ROAR has been validated through several studies, demonstrating a strong correlation with scores from traditional standardized reading tests, like the Woodcock-Johnson Letter Word Identification test, and gold-standard one-on-one evaluations across diverse student populations, in a fraction of the time.
ROAR is used in over 180 schools and organizations nationwide. It’s approved as a statewide reading screener in California for grades 1 and 2, Minnesota for grades 4 through 12, and Ohio for grades K through 12.
Moving forward, researchers are working to expand ROAR for multilingual learners which would allow students to be assessed in all languages they speak, providing a more comprehensive understanding of their reading skills. As a result teachers will be able to better understand student strengths and areas of need, and provide more precise instructional interventions.
AugmentED: Reimagining the Role of the Teacher for the Age of AI
Our newest R&D program, AugmentED, is working towards ushering in a future where AI enhances and supports human teaching, rather than replacing it.
Unlike traditional technology efforts that engage teachers as product testers, AugmentED will put teachers in the driver’s seat from day one as true co-designers. AugmentED will assemble teams and networks of expert teachers, AI engineers, and computer science and education researchers to co-create new models for teaching and learning for the age of AI and highly effective AI-powered tools that support these new models.
Teams will seek student feedback on their solutions, measure whether they boost student progress, and iterate based on what they learn.
With the potential for transformative impact on both teaching practice and student outcomes, AugmentED aims to create an education system where technology amplifies the irreplaceable human elements of effective instruction while preparing students with the skills they’ll need in an AI-driven world.
AugmentED will focus their initial R&D efforts on high schools, tackling both specific subject areas, such as ELA, and durable skills such as critical thinking and communicating with evidence.
Igniting Discovery. Readying for Scale.
At AERDF, we seed the ripe environment to shape and accelerate nascent, promising, and underexplored ideas into research-backed, ambitious teaching and learning solutions primed to grow and scale within three to five years.
Our pioneering R&D model bridges scientific research with real-world applications by co-designing solutions with educators, students, and caregivers alongside researchers and developers.

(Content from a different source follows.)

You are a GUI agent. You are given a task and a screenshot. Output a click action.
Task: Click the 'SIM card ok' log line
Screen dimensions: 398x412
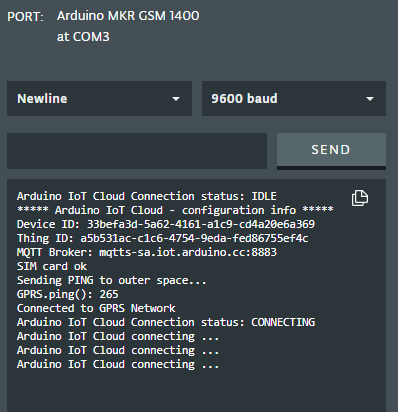click(52, 266)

This approach strengthens the success of the solutions produced because they align with the classroom needs of students and teachers.
Bending the arc to breakthroughs
- What is driving the future of our society?
- What future do we want?
- What discoveries do we need to realize it?
- What research will impact learners?
- What inventions are better for learning?
- What policies & pedagogy are better for learning?
Our unique model ensures that the voices of those closest to educational challenges shape solutions, and our iterative piloting allows for continuous refinement, as we build and improve prototypes in real-world settings.
As Dr. Temple Lovelace, executive director of Assessment for Good, shared:
Why not AERDF? As a former academic, I was always enamored with being able to ask big questions, being able to ask audacious questions, being able to ask questions to the depth that is deserved. In many places we don’t have the time, we don’t have the resources, we don’t have the breadth of understanding of what’s going on. AERDF provides the ability to be able to do that in a very targeted way. Why not AERDF, given the big challenges we have facing us in education?